Text passage:

=-=-=-=-=

Monitor Azure Kubernetes Service (AKS) control plane metrics (Preview)

In this article, you learn how to use the control plane metrics (preview) feature to monitor the Azure Kubernetes Service (AKS) control plane.

The control plane metrics feature is fully compatible with Prometheus and Grafana. The feature provides more visibility into the availability and performance of the control plane components, such as the API server, ETCD, Scheduler, Autoscaler, and controller manager. You can use these metrics to maximize overall observability and maintain operational excellence for your AKS cluster.

Prerequisites and limitations

Install the aks-preview extension

Important

AKS preview features are available on a self-service, opt-in basis. Previews are provided "as is" and "as available," and they're excluded from the service-level agreements and limited warranty. AKS previews are partially covered by customer support on a best-effort basis. As such, these features aren't meant for production use. For more information, see the following support articles:

  • Install or update the aks-preview Azure CLI extension using the az extension add or az extension update command.

=-=-=-=-=

Short task: Reproduce the part of the text about AKS control plane metrics from "AKS preview features" to "extension update command.". The entries further down have no connection to the text about AKS control plane metrics.

=-=-=-=-=

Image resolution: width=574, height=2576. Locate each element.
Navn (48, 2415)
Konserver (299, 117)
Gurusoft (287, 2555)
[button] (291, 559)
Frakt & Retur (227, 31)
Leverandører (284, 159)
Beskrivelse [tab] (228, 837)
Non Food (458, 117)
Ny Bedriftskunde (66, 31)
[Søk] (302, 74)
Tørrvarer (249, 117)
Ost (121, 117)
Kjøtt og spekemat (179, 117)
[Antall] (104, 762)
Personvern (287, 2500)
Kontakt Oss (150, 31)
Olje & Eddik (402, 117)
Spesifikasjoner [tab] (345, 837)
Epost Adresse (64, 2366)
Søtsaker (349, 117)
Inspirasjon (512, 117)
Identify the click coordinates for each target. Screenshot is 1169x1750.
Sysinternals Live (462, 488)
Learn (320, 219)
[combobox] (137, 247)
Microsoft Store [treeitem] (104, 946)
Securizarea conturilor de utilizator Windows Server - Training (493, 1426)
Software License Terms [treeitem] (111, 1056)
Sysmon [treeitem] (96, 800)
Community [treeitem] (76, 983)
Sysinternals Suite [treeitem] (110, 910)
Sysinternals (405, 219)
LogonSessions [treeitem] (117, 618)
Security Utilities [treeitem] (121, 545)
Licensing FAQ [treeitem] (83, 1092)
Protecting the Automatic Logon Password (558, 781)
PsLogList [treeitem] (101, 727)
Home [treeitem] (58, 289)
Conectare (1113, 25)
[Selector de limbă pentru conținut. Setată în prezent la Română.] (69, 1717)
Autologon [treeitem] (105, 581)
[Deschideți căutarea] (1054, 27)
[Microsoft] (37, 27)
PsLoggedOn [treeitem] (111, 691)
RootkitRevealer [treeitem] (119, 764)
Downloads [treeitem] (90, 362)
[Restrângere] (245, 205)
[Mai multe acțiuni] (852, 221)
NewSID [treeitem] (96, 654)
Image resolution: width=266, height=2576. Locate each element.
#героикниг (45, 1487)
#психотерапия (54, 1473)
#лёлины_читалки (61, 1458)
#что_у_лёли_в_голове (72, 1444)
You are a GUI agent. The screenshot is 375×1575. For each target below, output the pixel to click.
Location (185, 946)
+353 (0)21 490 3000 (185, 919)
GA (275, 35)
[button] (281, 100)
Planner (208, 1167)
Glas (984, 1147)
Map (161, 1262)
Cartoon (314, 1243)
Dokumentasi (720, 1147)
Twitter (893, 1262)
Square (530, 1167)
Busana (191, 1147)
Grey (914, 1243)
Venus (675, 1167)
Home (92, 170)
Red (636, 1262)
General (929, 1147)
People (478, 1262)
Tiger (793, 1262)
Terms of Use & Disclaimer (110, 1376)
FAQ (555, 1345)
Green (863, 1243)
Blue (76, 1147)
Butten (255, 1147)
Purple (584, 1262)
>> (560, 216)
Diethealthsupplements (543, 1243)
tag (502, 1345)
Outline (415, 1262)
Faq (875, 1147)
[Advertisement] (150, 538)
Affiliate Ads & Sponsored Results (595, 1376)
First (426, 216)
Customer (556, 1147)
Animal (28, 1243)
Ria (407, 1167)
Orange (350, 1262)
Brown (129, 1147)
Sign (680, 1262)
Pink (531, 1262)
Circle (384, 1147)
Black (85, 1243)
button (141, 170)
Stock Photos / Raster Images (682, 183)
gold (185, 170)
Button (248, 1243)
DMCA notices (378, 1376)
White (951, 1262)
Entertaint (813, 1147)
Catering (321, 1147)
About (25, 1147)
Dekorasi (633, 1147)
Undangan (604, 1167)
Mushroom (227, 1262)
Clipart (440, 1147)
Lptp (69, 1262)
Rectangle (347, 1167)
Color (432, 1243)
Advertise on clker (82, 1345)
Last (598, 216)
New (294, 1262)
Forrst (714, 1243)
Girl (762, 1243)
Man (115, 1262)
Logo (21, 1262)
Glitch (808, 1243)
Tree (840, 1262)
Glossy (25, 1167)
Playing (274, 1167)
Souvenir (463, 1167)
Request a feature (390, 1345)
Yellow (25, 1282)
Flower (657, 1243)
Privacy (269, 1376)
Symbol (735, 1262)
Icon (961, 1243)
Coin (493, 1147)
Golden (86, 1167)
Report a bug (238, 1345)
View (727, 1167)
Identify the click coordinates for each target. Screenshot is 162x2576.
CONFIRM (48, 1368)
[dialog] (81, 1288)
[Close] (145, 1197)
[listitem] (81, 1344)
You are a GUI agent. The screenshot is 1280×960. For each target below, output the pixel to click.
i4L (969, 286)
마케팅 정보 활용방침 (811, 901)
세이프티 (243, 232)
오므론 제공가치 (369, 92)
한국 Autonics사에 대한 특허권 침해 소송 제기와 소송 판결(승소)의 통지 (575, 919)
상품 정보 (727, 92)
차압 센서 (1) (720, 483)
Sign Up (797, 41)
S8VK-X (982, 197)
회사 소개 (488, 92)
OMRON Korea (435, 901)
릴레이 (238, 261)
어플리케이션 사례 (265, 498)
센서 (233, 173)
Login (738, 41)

=-=-=-=-=

Reply to the task:
AKS preview features are available on a self-service, opt-in basis. Previews are provided "as is" and "as available," and they're excluded from the service-level agreements and limited warranty. AKS previews are partially covered by customer support on a best-effort basis. As such, these features aren't meant for production use. For more information, see the following support articles:

  • Install or update the aks-preview Azure CLI extension using the az extension add or az extension update command.